Ward v. Race Horse, 163 U.S. 504 (1896)
U.S. Supreme CourtWard v. Race Horse, 163 U.S. 504 (1896)
Ward v. Race Horse
Argued March 11-12, 1896
Decided May 25, 1896
163 U.S. 504
The provision in the Treaty of February 24, 1869, with the Bannock Indians, whose reservation was within the limits of what is now the Wyoming, that "they shall have the right to hunt upon the unoccupied lands of the United States so long as game may be found thereon," etc., does not give them the right to exercise this privilege within the limits of that state in violation of its laws.
This appeal was taken from an order of the court below, rendered in a habeas corpus proceeding, discharging the appellee
from custody. 70 F. 598. The petition for the writ based the right to the relief which it prayed, and which the court below granted, on the ground that the detention complained of was in violation of the Constitution and laws of the United States and in disregard of a right arising from and guarantied by a treaty made by the United States with the Bannock Indians. Because of these grounds, the jurisdiction below existed, and the right to review here obtains. Rev.Stat. § 753; Act March 3, 1891, 36 Stat. 826. The record shows the following material facts: the appellee, the plaintiff below, was a member of the Bannock tribe of Indians, retaining his tribal relations and residing with it in the Fort Hall Indian reservation. This reservation was created by the United States in compliance with a treaty entered into between the United States and the Eastern band of Shoshonees and the Bannock tribe of Indians which took effect February 24, 1869, 15 Stat. 673. Article 2 of this treaty, besides setting apart a reservation for the use of the Shoshonees, provided:
"It is agreed that whenever the Bannocks desire a reservation to be set apart for their use, or whenever the President of the United States shall deem it advisable for them to be put upon a reservation, he shall cause a suitable one to be selected for them in their present country, which shall embrace reasonable portions of the 'Port Neuf' and 'Kansas Prairie' countries."

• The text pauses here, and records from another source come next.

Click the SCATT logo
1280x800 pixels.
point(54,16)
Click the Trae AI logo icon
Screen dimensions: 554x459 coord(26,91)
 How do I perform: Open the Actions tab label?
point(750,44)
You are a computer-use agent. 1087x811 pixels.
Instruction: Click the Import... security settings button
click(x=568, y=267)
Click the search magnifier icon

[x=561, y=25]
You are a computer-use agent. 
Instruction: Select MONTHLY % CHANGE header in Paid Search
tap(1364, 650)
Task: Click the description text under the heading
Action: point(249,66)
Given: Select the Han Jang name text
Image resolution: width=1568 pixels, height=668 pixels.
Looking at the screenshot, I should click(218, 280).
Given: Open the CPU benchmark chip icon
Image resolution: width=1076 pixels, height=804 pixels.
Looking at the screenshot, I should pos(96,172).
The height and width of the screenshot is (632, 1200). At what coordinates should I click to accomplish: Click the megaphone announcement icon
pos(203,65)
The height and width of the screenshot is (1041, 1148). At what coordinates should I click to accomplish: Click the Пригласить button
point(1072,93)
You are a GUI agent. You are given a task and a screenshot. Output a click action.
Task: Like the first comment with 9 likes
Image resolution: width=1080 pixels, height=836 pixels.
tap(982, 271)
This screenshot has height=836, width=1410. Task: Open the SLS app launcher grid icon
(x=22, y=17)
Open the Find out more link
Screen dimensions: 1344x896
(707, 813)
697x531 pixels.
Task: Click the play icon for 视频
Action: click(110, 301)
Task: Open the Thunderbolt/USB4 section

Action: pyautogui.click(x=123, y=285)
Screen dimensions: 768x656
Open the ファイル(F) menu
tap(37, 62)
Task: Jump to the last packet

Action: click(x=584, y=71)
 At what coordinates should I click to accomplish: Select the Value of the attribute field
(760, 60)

In pursuance of the foregoing stipulation, the Fort Hall Indian reservation was set apart for the use of the Bannock tribe.
Article 4 of the treaty provided as follows:
"The Indians herein named agree, when the agency house and other buildings shall be constructed on their reservations named, they will make said reservations their permanent home, and they will make no permanent settlement elsewhere; but they shall have the right to hunt upon the unoccupied lands of the United States so long as game may be found thereon and so long as peace subsists among the whites and Indians on the borders of the hunting districts."
In July, 1868, an act had been passed erecting a temporary
government for the Territory of Wyoming, 15 Stat. 178, c. 235, and in this act it was provided as follows:
"That nothing in this act shall be construed to impair the rights of persons or property now pertaining to the Indians in said territory so long as such rights shall remain unextinguished by treaty between the United States and such Indians."
Wyoming was admitted into the Union on July 10, 1890. 26 Stat. 222, c. 664. Section 1 of that act provides as follows:
"That the State of Wyoming is hereby declared to be a state of the United States of America, and is hereby declared admitted into the Union on an equal footing with the original states in all respects whatever, and that the constitution which the people of Wyoming have formed for themselves be, and the same is hereby, accepted, ratified, and confirmed."
The act contains no exception or reservation in favor of or for the benefit of Indians.
The Legislature of Wyoming, on July 20, 1895 (Laws of Wyoming, 1895, p. 225, c. 98), passed an act regulating the killing of game within the state. In October, 1895, the District Attorney of Uinta County, State of Wyoming, filed an information against the appellee (Race Horse) for having killed in that county seven elk in violation of the law of the state. He was taken into custody by the sheriff, and it was to obtain a release from imprisonment authorized by a commitment issued under these proceedings that the writ of habeas corpus was sued out. The following facts are unquestioned: 1st, that the elk were killed in Uinta County, Wyoming, at a point about one hundred miles from the Fort Hall Indian reservation, which is situated in the State of Idaho; 2d, that the killing was in violation of the laws of the State of Wyoming; 3d, that the place where the killing took place was unoccupied public land of the United States in the sense that the United States was the owner of the fee of the land; 4th, that the place where the elk were killed was in a mountainous region some distance removed from settlements, but was used by the settlers as a range for cattle and was within election and school districts of the State of Wyoming.